BRIEF
Select each line of the entries below that contains the string "format", and copy those lines. Matching is case-sensitive.

DATA
☆ ☆ ☆
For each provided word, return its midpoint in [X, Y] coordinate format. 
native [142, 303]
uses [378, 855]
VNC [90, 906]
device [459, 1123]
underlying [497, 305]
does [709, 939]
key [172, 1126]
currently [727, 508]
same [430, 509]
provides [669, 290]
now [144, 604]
☆ ☆ ☆
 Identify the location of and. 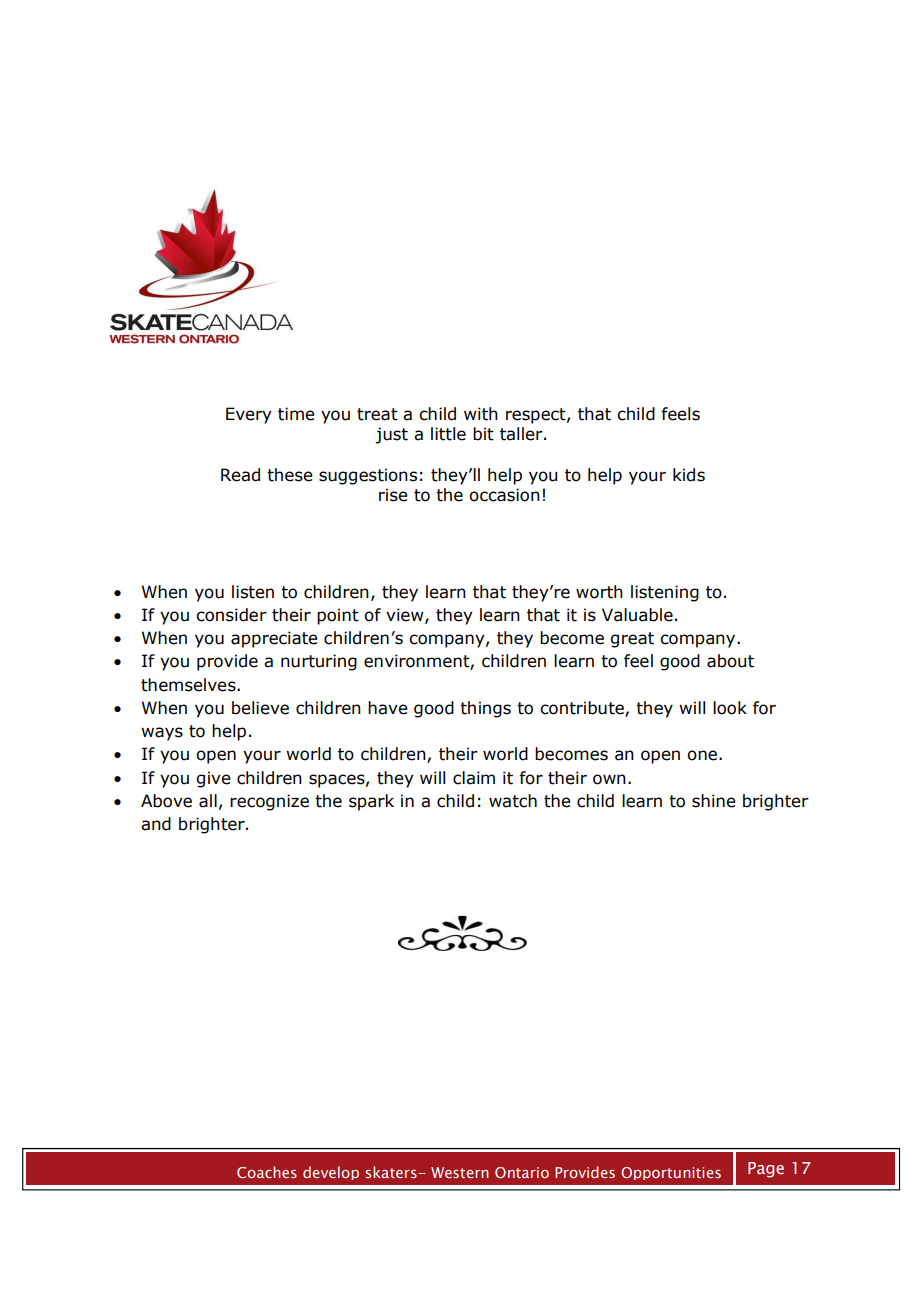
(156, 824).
☆ ☆ ☆
TASK OUTPUT
For each provided word, return its midpoint in [X, Y] coordinate format. 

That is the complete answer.